- Provided text -

------------------------

He didn’t have any final words.
And outside Long Bay Gaol, only a small group lingered to hear the news of John Trevor Kelly’s execution.
It was August 24, 1939, and by 8am, the quiet 24-year-old became the last man hanged in NSW.
The path that led to this moment began six months previously with the chilling axe murder of Marjorie Constance “Connie” Sommerlad, the daughter of a prominent family in the northeastern NSW town of Tenterfield.
About 1am on the morning of Saturday, February 4, Kelly caught a taxi to Hillcrest farm near Tenterfield, where he had been working.
Two versions of events were given by Kelly after he was arrested about what happened that day.
The first is that when he arrived at the homestead, Connie’s brother and the owner of the farm, Eric Sommerlad, gave him his notice and told him he could not be depended on to carry out his work due to the fact he drank too much.
Kelly claimed he lost control and went outside to get an axe and attacked Eric in his bed on the veranda and when the commotion woke Eric’s sister, Connie, she came running and Kelly hit her with the axe too.
But a second statement he made was likely closer to the truth.
He said that on arriving at the homestead, he went to Connie’s bedroom to give her some headache powders she had asked him to get for her in town and they chatted while he sat on the edge of her bed.
“A desire for her took possession of me, but on making the suggestion to Miss Sommerlad, she opposed it, at the same time singing out for her brother, Eric,” the statement read. “Realising what he might do or say, I struck her on the face with my closed hand.”
He went on to explain that as she followed him out into the dining room, he hit her again, rushed outside to get an axe and hit her in the head with it.
Fearing Eric would find the murder scene, he went to the makeshift bedroom on the veranda where he slept and struck him with the axe too.

------------------------

- Directive 1 -
Reproduce the lines of the first block of records, from the line containing "Lewis Cass [157, 358]" through the line containing "3 [31, 256]".
The records below have no connection to the account of the Tenterfield murders.

- Information given -
------------------------

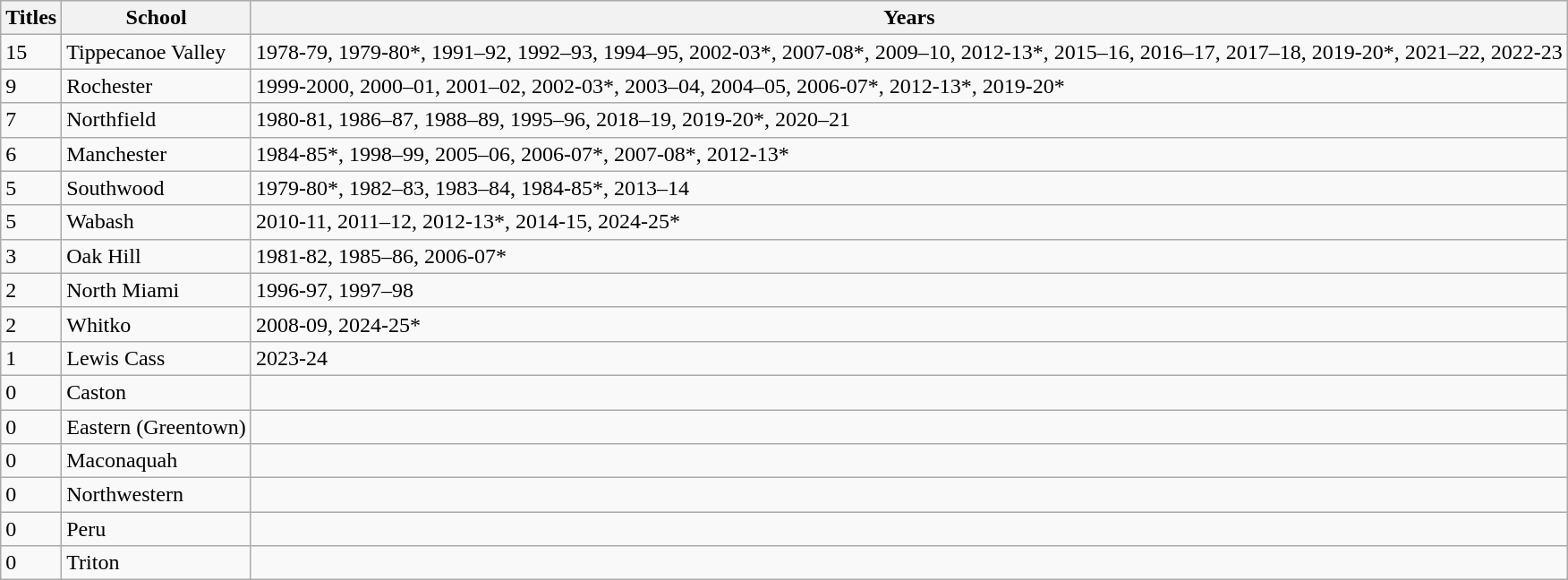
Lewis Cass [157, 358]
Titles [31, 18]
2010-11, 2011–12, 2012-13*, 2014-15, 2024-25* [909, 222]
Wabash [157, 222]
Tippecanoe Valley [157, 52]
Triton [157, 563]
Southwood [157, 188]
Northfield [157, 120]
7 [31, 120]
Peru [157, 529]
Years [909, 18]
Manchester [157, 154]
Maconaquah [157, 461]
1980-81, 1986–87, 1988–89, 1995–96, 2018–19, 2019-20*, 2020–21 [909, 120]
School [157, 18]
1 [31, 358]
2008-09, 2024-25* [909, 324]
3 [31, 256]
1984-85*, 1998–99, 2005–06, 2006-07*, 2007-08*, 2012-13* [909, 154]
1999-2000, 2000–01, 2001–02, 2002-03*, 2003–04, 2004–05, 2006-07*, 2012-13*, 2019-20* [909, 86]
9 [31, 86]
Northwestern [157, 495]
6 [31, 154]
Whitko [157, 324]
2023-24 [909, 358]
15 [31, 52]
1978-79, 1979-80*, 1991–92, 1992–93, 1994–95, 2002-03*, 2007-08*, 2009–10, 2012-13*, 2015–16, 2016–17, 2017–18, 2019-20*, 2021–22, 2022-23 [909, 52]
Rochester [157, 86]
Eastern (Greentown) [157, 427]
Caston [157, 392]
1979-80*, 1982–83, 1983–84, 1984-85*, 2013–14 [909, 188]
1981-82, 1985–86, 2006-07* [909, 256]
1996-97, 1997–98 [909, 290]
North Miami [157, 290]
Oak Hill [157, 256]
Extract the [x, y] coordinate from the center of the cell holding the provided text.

------------------------

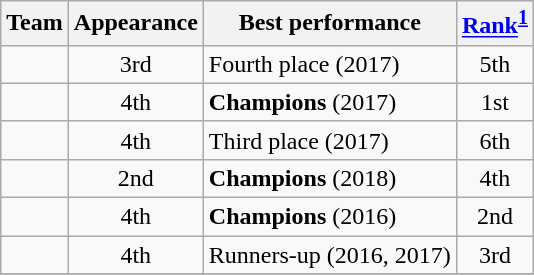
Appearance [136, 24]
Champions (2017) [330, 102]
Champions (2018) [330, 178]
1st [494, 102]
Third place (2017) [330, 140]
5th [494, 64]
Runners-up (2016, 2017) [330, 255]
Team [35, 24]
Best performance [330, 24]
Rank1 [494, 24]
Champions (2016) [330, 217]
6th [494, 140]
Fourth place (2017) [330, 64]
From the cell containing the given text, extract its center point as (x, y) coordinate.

------------------------

- Directive 2 -
Carry the account of the Tenterfield axe murders forward from its last sentence.

- Exercise answer 1 -
Lewis Cass [157, 358]
Titles [31, 18]
2010-11, 2011–12, 2012-13*, 2014-15, 2024-25* [909, 222]
Wabash [157, 222]
Tippecanoe Valley [157, 52]
Triton [157, 563]
Southwood [157, 188]
Northfield [157, 120]
7 [31, 120]
Peru [157, 529]
Years [909, 18]
Manchester [157, 154]
Maconaquah [157, 461]
1980-81, 1986–87, 1988–89, 1995–96, 2018–19, 2019-20*, 2020–21 [909, 120]
School [157, 18]
1 [31, 358]
2008-09, 2024-25* [909, 324]
3 [31, 256]

- Exercise answer 2 -
When the Sommerlad’s sister Dulcie returned from a trip to nearby Glen Innes later that morning, she found her sister dead in a pool of blood in the dining room and her brother clinging to life in his bed.
Eric Sommerlad would go on to make a full recovery and give evidence at the subsequent trial, but had no memory of the night after he went to bed.
Despite his admission to police, Kelly’s defence counsel, Mr McMinn, claimed Kelly was insane at the time of the attacks and advised his client to plead not guilty.
But crown prosecutor, Mr Clancy, brought in witnesses to show Kelly appeared normal after the attack and even stole two pounds from Connie’s bedroom drawer, a cheque book, hat and an engagement ring.
Witnesses also testified he had passed several bad cheques drawn on the Sommerlad account on his way to Brisbane after the attack and had posed as a young man en route to Toowoomba to propose to his girlfriend with the stolen ring.
It took the jury assembled at the Armidale court just three hours to declare Kelly guilty of murder and a date was set for his execution.
His father, Michael Kelly, called the verdict “class justice” claiming: “There have been crimes just as brutal as my boy’s but the men who were found guilty of them are still alive,” he told a newspaper.
“It is only because the murdered woman was the niece of a prominent man that my son is going to the gallows.”
A reprieve was not granted and Kelly was hanged on August 24, 1939.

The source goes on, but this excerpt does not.